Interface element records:
□ □ □ □ □

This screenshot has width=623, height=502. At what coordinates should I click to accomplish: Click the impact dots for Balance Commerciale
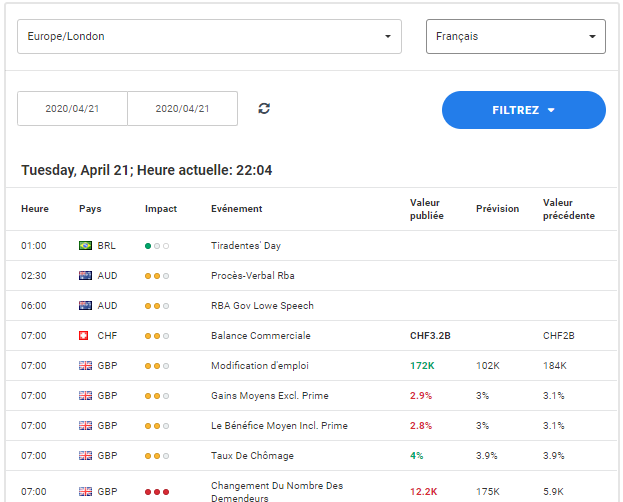(157, 336)
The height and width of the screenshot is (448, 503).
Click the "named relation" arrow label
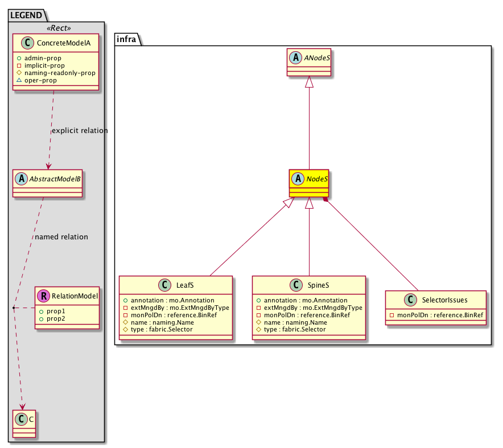(x=61, y=237)
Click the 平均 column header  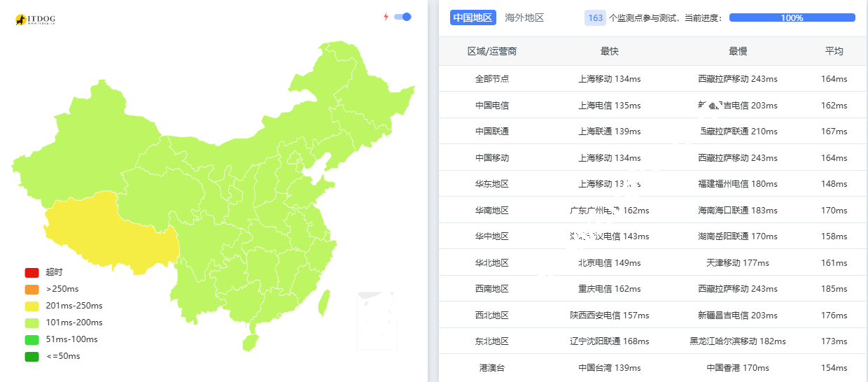point(834,51)
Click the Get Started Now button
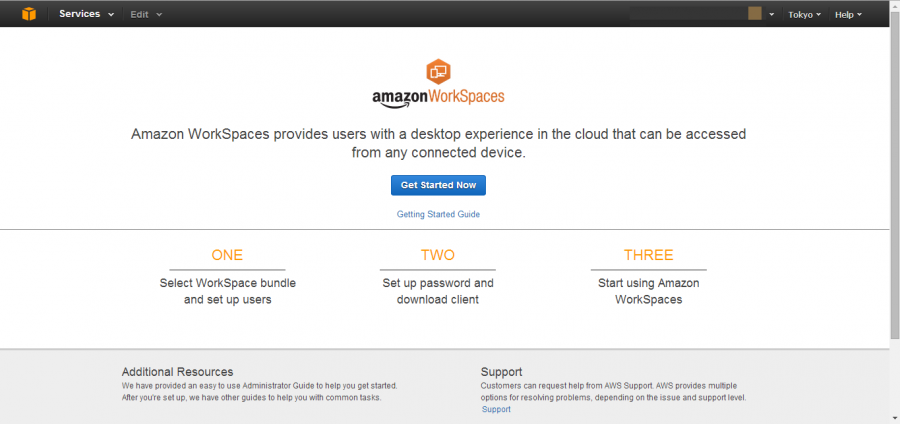This screenshot has height=424, width=900. click(438, 185)
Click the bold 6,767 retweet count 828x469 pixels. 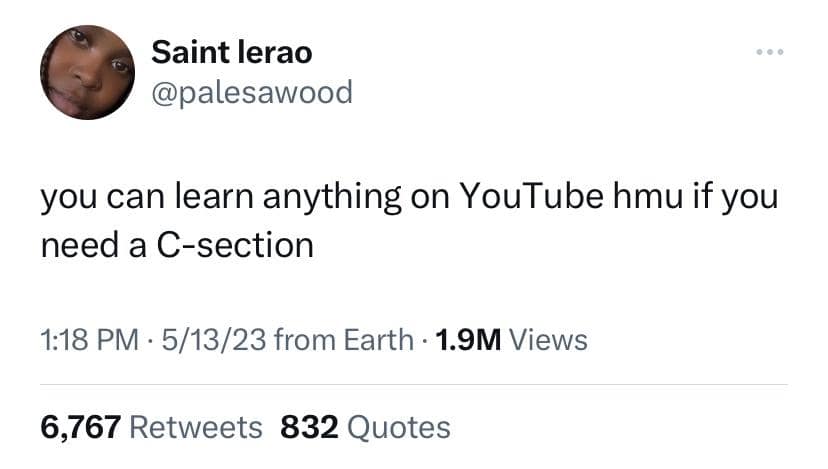80,428
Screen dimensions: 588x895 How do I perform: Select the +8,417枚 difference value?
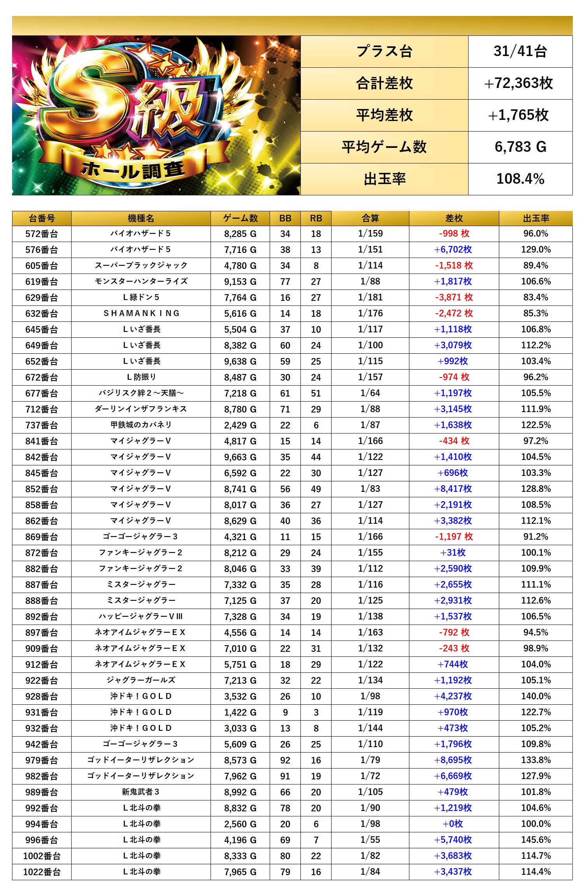(453, 489)
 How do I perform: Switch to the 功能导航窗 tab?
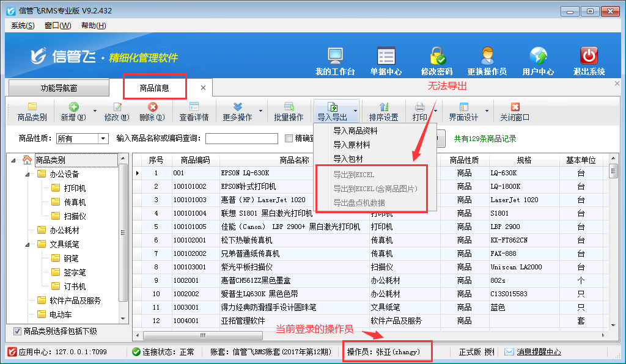59,88
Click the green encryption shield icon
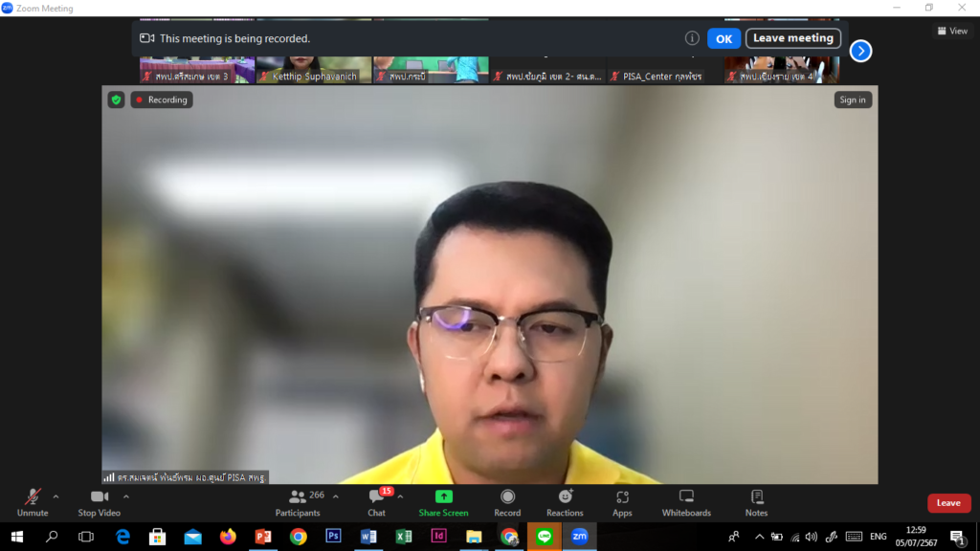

□ □ □ □ □

**Objective:**
Put the material into a Markdown table with the columns "Row" and "Line," starting at the line that contains "Screen dimensions: 588x895" and running through the end of the material. Skip blank lines and leave the pictures out.

**Answer to this problem:**
| Row | Line |
|---|---|
| 1 | Screen dimensions: 588x895 How do I perform: Select the +8,417枚 difference value? |
| 2 | (453, 489) |
| 3 |  How do I perform: Switch to the 功能导航窗 tab? |
| 4 | 59,88 |
| 5 | Click the green encryption shield icon |